Aim of the task
Copy out the data from the line with "The height and" to the line with "(114, 556).", keeping each line exactly as it is and leaving out the pictures.

[Data to use]

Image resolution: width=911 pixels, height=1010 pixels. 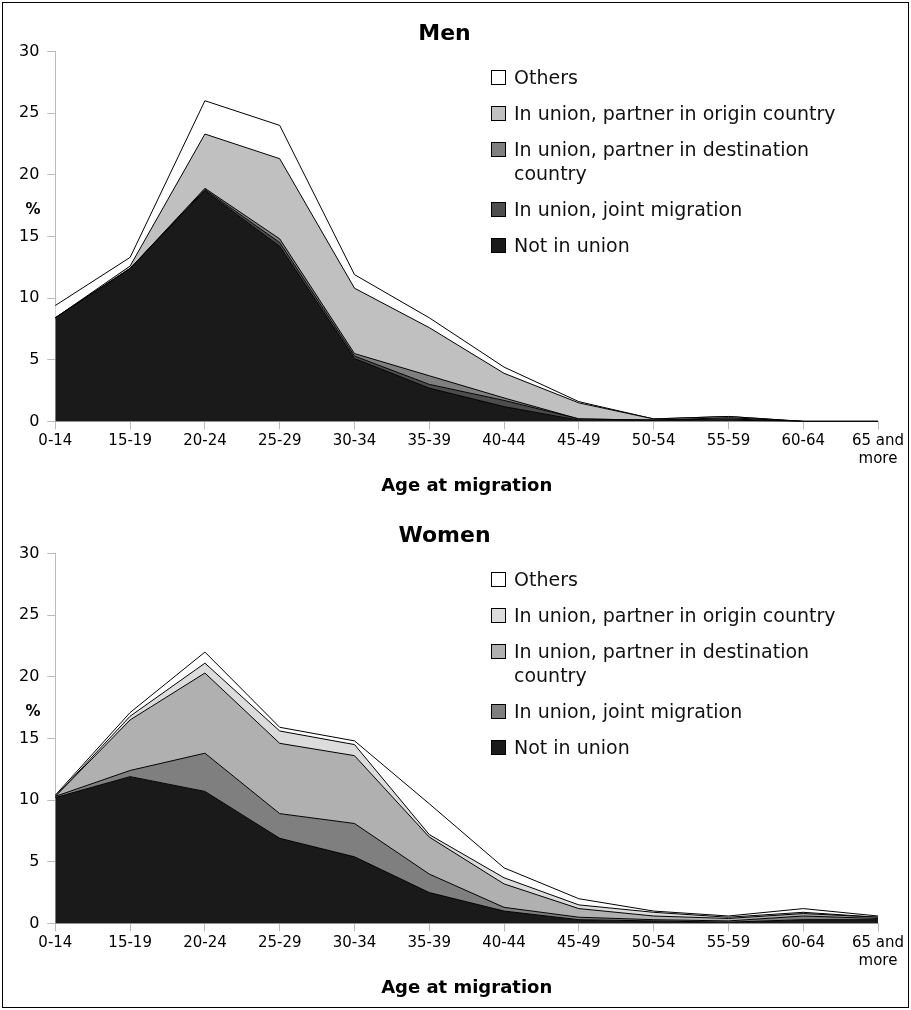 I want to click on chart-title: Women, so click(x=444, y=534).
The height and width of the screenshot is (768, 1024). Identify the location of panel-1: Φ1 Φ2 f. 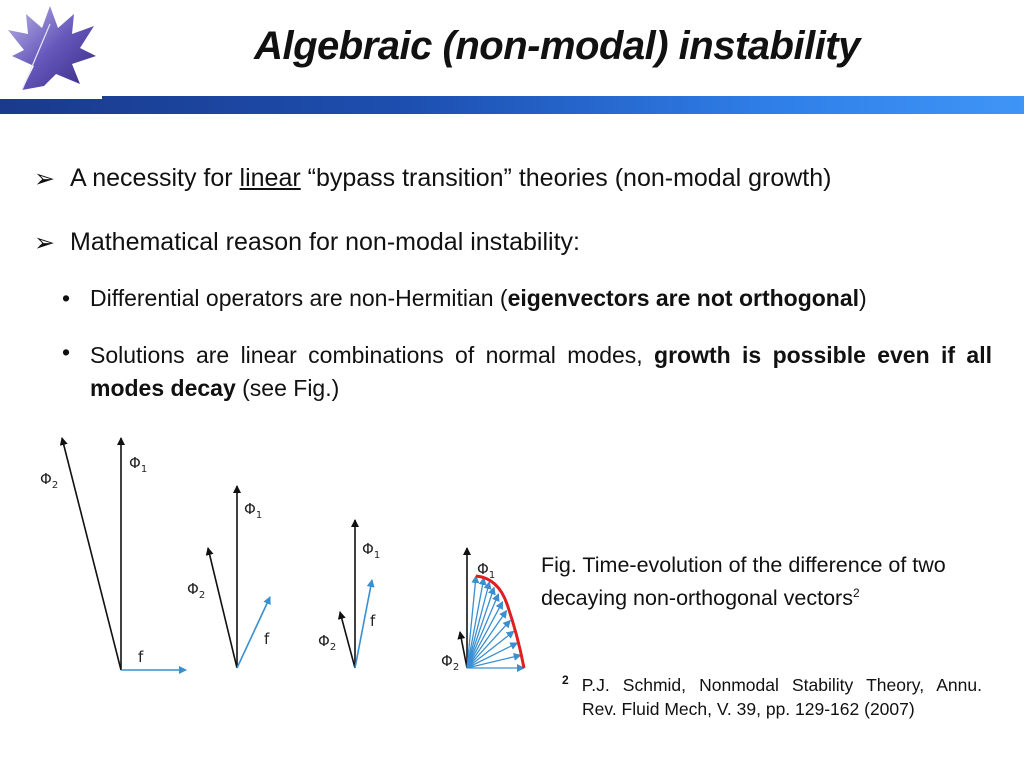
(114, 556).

[/Data to use]
[Data to use]

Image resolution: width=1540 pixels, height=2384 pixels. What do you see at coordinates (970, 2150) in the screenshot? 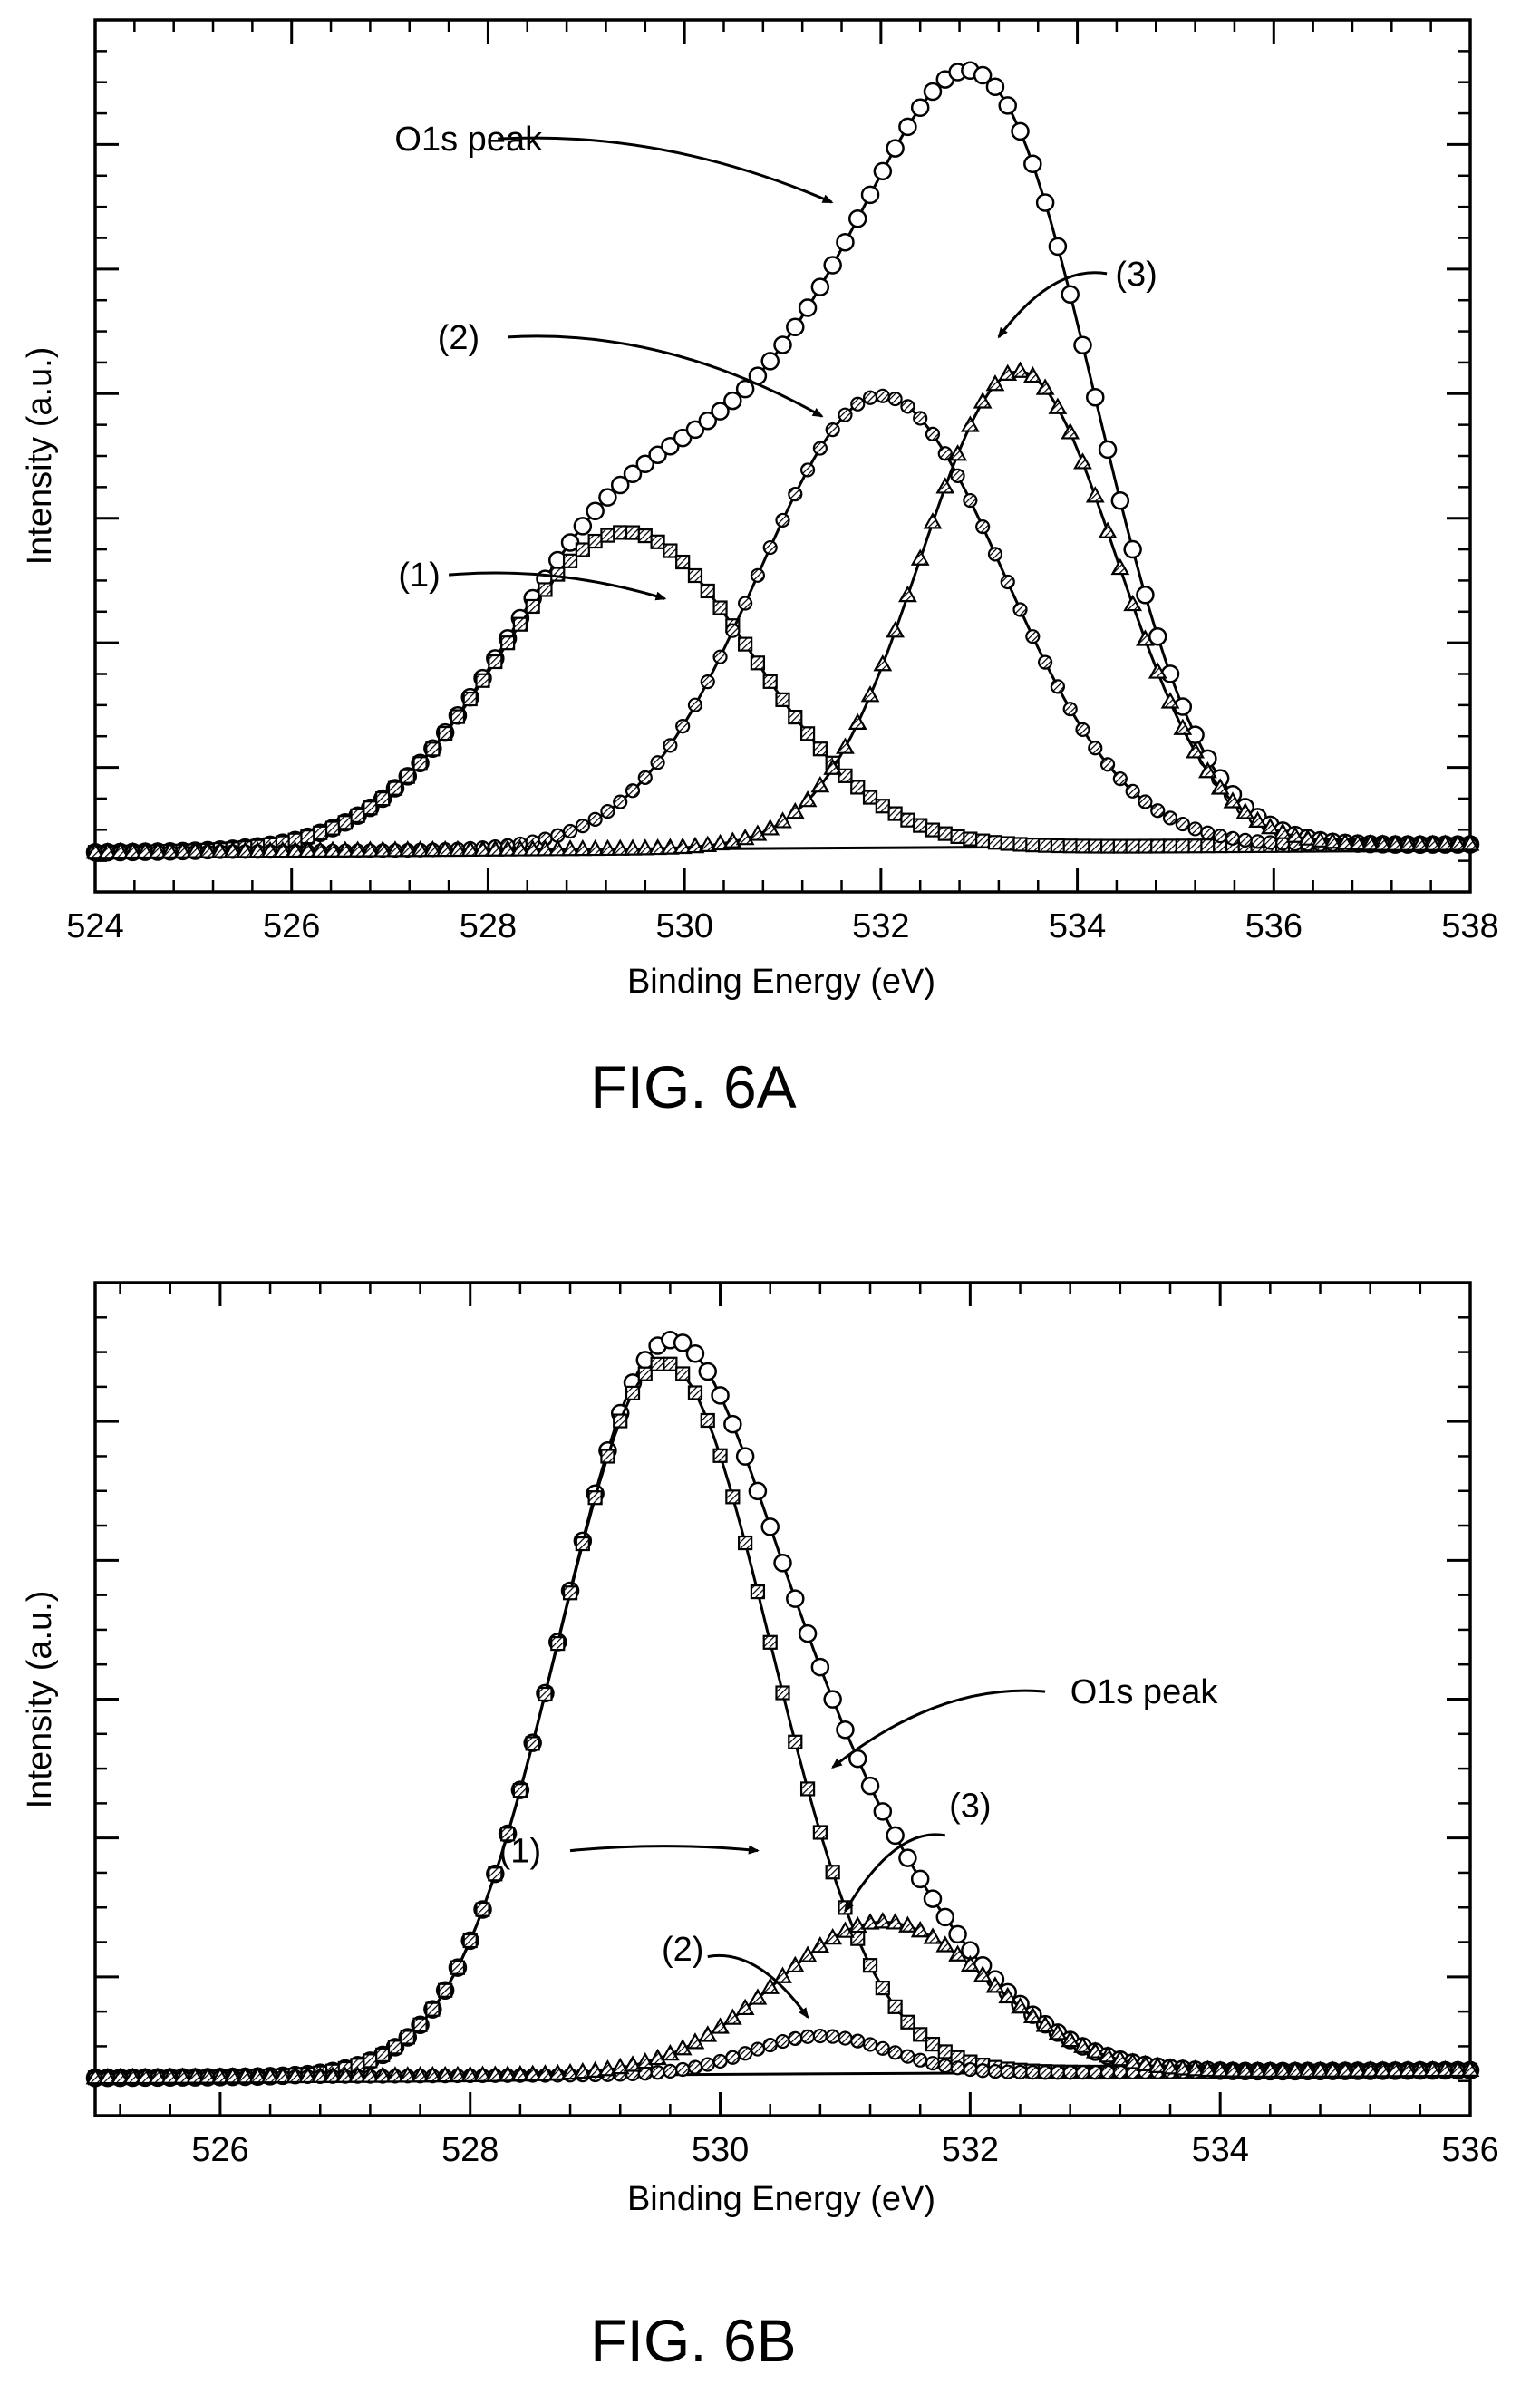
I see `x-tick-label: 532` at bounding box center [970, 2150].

[/Data to use]

Output for this task
The height and width of the screenshot is (768, 1024). Identify the location of panel-1: Φ1 Φ2 f. 
(114, 556).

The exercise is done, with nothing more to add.